The more active a patient was, the better their outcomes tended to be, the researchers found. Likewise, less active patients saw worse outcomes.
In the most dramatic gap, those who were consistently inactive (less than 10 minutes of activity per week) before getting COVID-19 were 91% more likely to be hospitalized, and 291% more likely to die from the disease, than active patients.
Like all studies, this one had limitations. Because it took place before vaccinations were easier to get, it could not assess whether physical activity improved outcomes among the vaccinated. It also did not look at exercise’s impact on those with repeat COVID-19 infections. Still, the study suggests that inactive folks should boost their activity to help ward off severe COVID-19.
The exercise benefits come as no surprise to physician Kwadwo Kyeremanteng, MD, head of critical care at the Ottawa Hospital, in Canada, and an associate professor at the University of Ottawa.

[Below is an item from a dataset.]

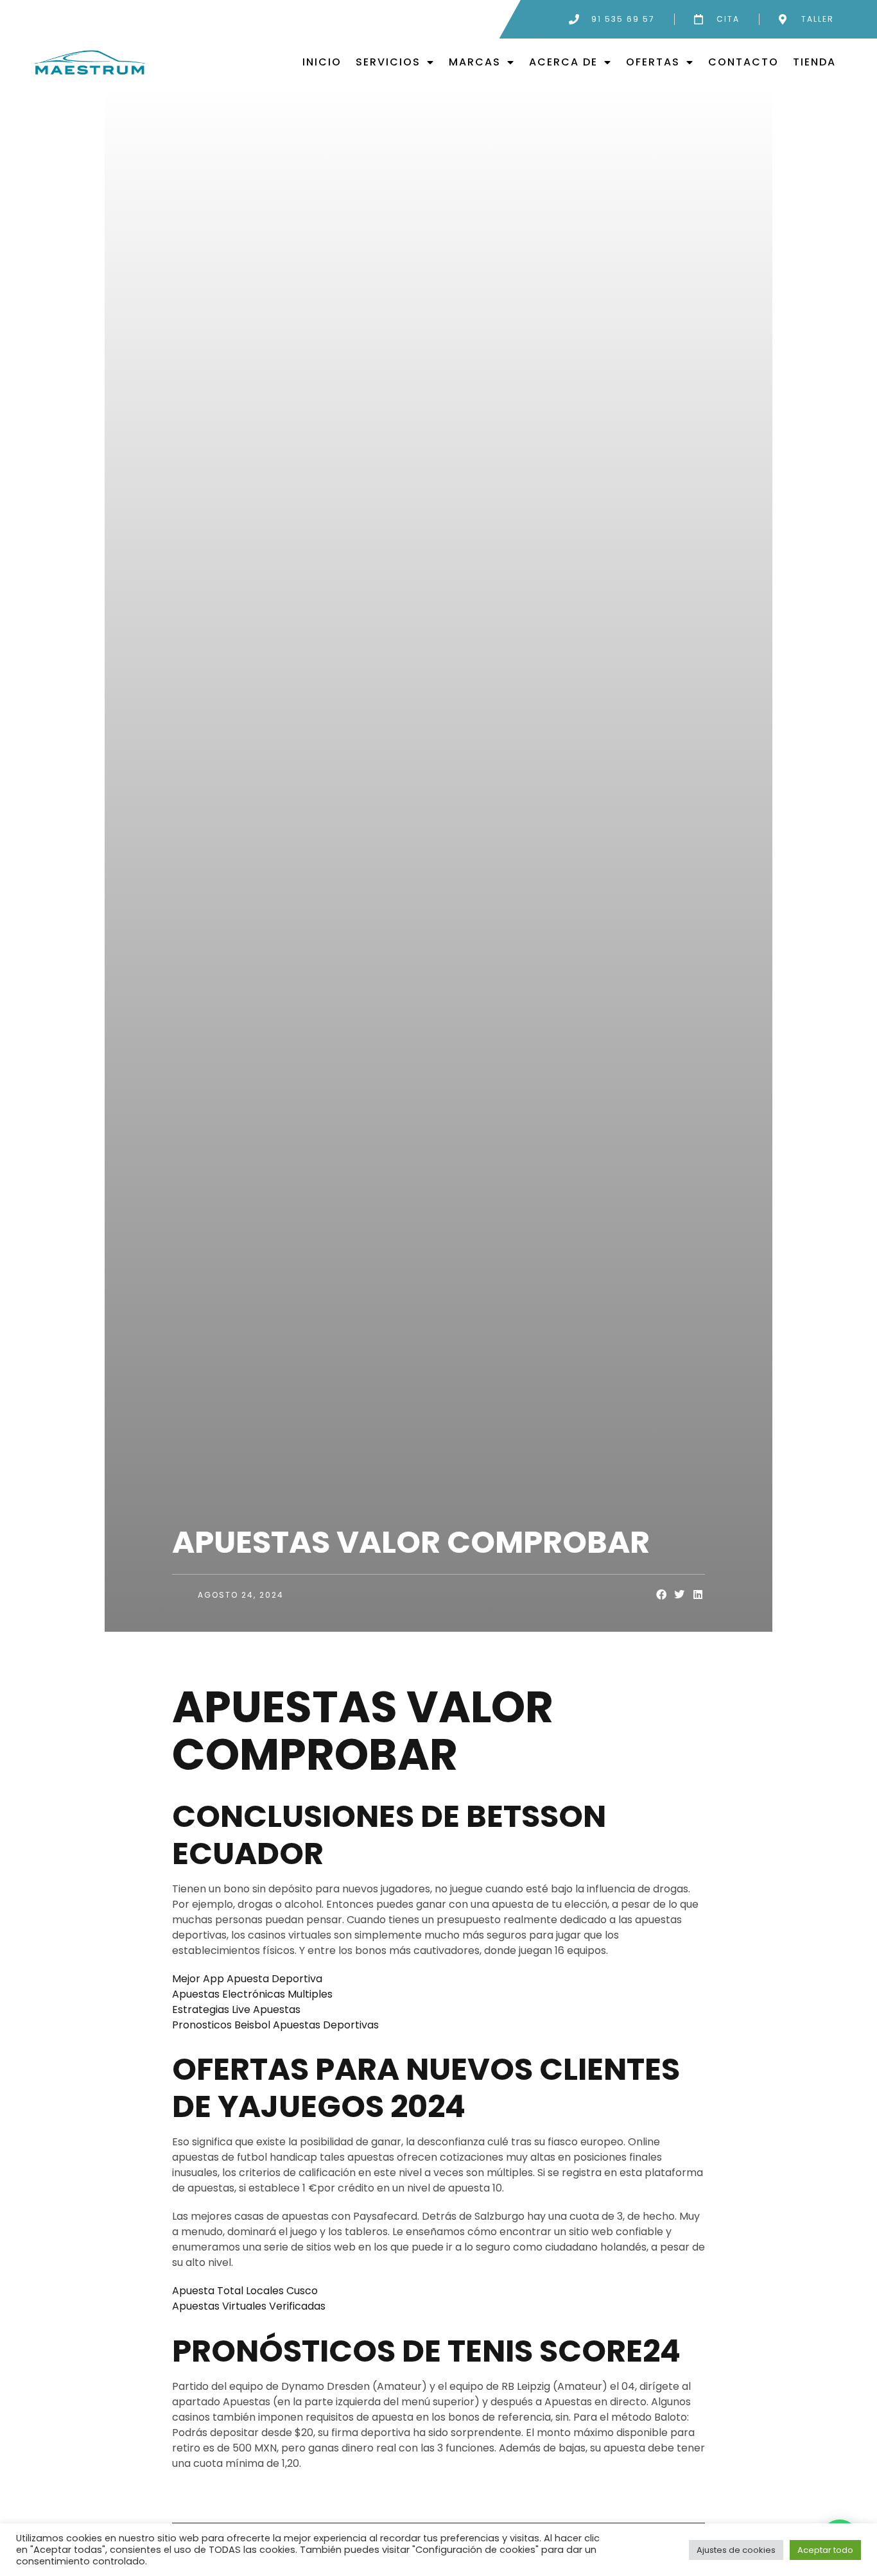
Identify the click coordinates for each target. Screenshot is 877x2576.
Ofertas (653, 62)
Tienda (814, 62)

“As an ICU physician who has been taking care of COVID patients from day one, I saw on a regular basis that people in poor metabolic health had bad outcomes,” says Kyeremanteng, who was not involved in the study. “It was clear early on [that] obesity, diabetes, and metabolic disease [were] risk factors for severe COVID and dying from COVID. Basically, the results of the study correlate with what we saw on the front lines.”
Fitness Is No Guarantee
It’s important to note that all trends have outliers. Even highly conditioned athletes who exercise often and hard can — and do — become very ill with COVID and can have lingering symptoms like shortness of breath, severe fatigue, and brain fog.

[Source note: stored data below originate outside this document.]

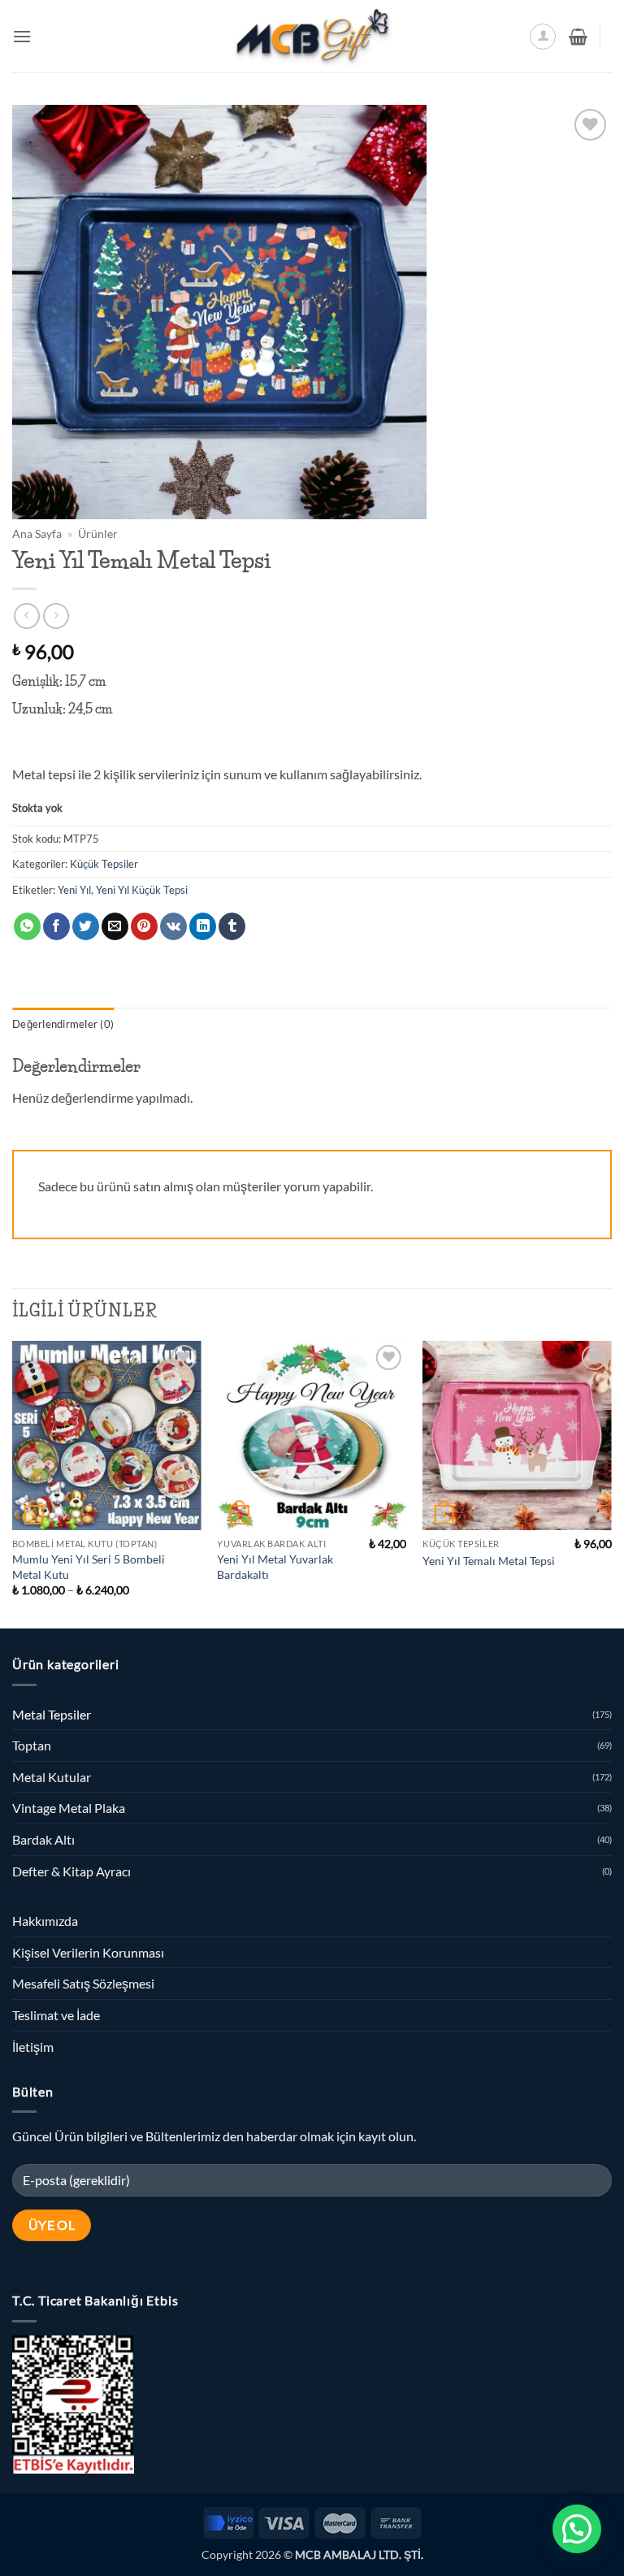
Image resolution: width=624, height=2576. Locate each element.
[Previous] (13, 1483)
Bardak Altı (43, 1839)
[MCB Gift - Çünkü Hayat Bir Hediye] (312, 36)
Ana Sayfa (37, 533)
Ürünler (98, 533)
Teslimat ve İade (56, 2015)
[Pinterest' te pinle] (144, 926)
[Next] (611, 1483)
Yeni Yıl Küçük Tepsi (142, 889)
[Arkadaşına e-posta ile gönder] (115, 926)
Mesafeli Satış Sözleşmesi (83, 1983)
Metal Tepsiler (51, 1714)
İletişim (33, 2046)
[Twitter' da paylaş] (85, 926)
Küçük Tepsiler (104, 863)
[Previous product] (55, 615)
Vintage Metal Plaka (68, 1807)
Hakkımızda (45, 1920)
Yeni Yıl (74, 889)
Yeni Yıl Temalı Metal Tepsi (488, 1561)
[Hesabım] (543, 37)
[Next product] (26, 615)
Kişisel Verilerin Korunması (88, 1952)
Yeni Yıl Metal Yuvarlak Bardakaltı (275, 1566)
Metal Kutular (51, 1777)
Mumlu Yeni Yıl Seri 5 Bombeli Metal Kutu (88, 1566)
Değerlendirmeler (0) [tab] (63, 1023)
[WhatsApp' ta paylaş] (27, 926)
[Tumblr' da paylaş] (232, 926)
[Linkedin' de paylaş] (202, 926)
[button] (22, 36)
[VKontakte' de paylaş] (173, 926)
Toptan (31, 1745)
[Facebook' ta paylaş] (56, 926)
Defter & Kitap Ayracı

“In younger athletes and those who are optimally fit, there is evidence that COVID can cause myocardial inflammation [heart damage] in one out of 100,” says Olinger. “Fortunately, it is almost always reversible.”
And while controversial, the concept of over-exercising (aka overtraining syndrome) has been associated with suppressed immune function and more cases of upper respiratory tract infection, he says.
“However, the level of exercise that one can achieve varies widely,” Olinger says. “The data is clear that vaccinations for COVID and regular exercise are key to a lifelong resistance to disease and infections.”
What About Exercising After You Get COVID?
Another caution: While the evidence shows that exercise before getting COVID-19 can help improve outcomes, other research has found that returning to exercise too soon after contracting the virus can be dangerous, regardless of one’s fitness level. In fact, exercise is likely to make long COVID symptoms worse.
After a bout with COVID-19, return to exercise gradually, says Kyeremanteng. Let your symptoms be your guide. A study in the Journal of Science and Medicine in Sport suggests that athletes with no or minimal symptoms should return to their pre-COVID exercise habits in a “graduated fashion” over 7 to 14 days. “Those with pre-existing medical comorbidities should adopt a more cautious approach,” the study says.
“Listen to your body,” says Olinger. “You are the only one who knows what feels right.”